Saturday, November 20, 2010

Mutiny about the Bounty


The word bounty conjures images of Fletcher Christian, Captain Bligh, Tahiti, and a long voyage. The HMS Bounty’s mission was to investigate sources of breadfruit for the Royal Navy’s crews. I wonder if there’s a good breadfruit recipe out there? The latex, a product of the tree and good for caulking, had the potential for sealing leaky hulls. Somehow, bounty as in a plentiful harvest of chow, sits in the shadow of the HMS Bounty for me.

And Captain Bligh, the mean guy, really has received a bum rap over the years having to co-star with Clark Gable, Marlon Brando and Mel Gibson. Bligh was a hearty chap, a tough experienced sailor. After the mutiny in April of 1789, Christian dumped Bligh and 18 loyal crew on a longboat, 23 feet long with two small sails. They made a voyage of about 3600 miles from Tofua in the South Pacific to Timor in the open sea. Everyone made it. Pretty amazing feat.

Bligh, a veteran of one of Captain Cook’s voyages (actually the last one) served as a cartographer, a master in the art of navigation with sextant and chronometer. On that voyage, one day, he was the officer on deck while Cook went ashore to try to negotiate with the tribal leader at the area we now call Kalakaua on the big island, Hawaii. Bligh watched helplessly out of range while angry warriors beat Captain Cook to death. Story goes that a marine on a longboat right offshore, fired his musket frightening the warriors.

Bligh was cold, Christian an idealist perhaps, and the Bounty's crew probably bored stiff seeking a bounty of breadfruit. All that traveling for starch. That mutiny over a bounty that never came to be.

All of this Bounty stuff has absolutely nothing to do with the bounties of the season. Words have a way of working their own magic, though, with suggestions out of our control.

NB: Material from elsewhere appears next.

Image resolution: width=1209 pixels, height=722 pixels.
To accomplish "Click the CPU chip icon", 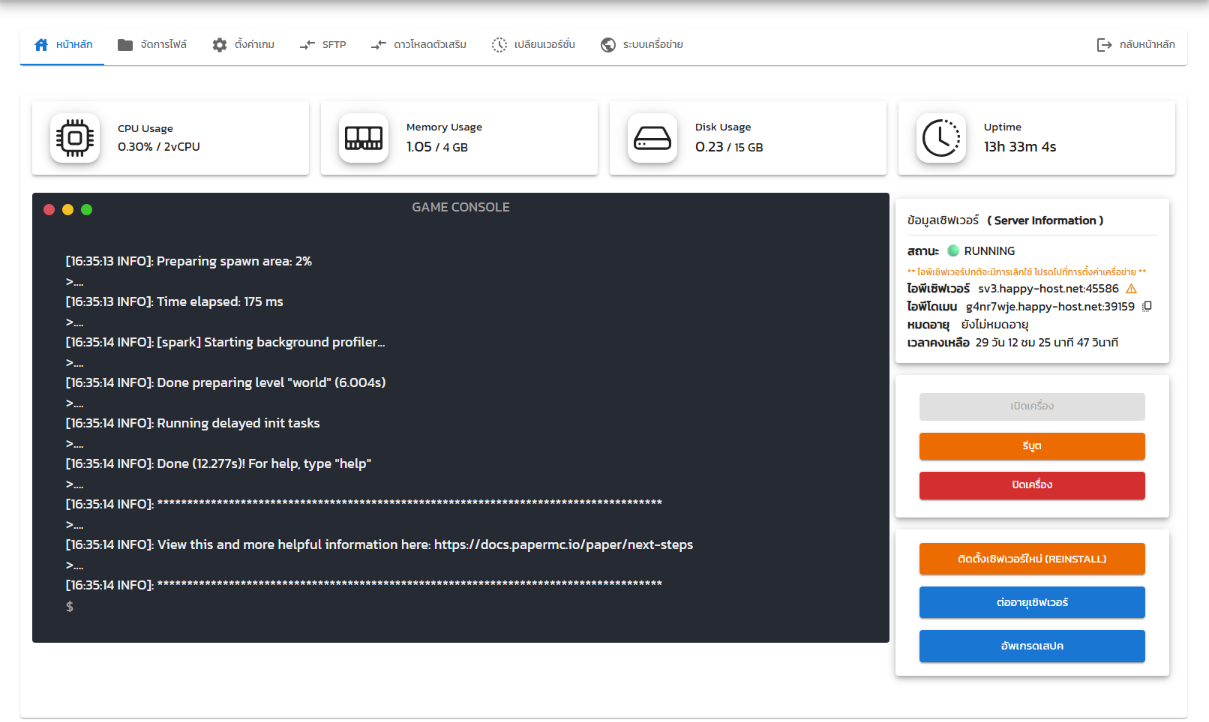I will [75, 138].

For me, the word bounty has a suggestion of harvest, a mere suggestion because I’ve never harvested a crop but rather been the beneficiary of others harvesting type work. I have no mutinous feelings about bounty. Our Thanksgiving traditions give me an appreciation for family, friends, and the concept of gratitude. I admire people who grow food and nurture the land.

These are lean times, leaner for many who’ve known lean before the lean times. It’s a worry, for things do not seem to be getting better. Yet in these lean times, personally I’m finding that people have a gentler nature, taking care of one another. That connectedness, that kindness in the face of an unkind economic atmosphere, the mutual concern could be the real bounty right under our noses.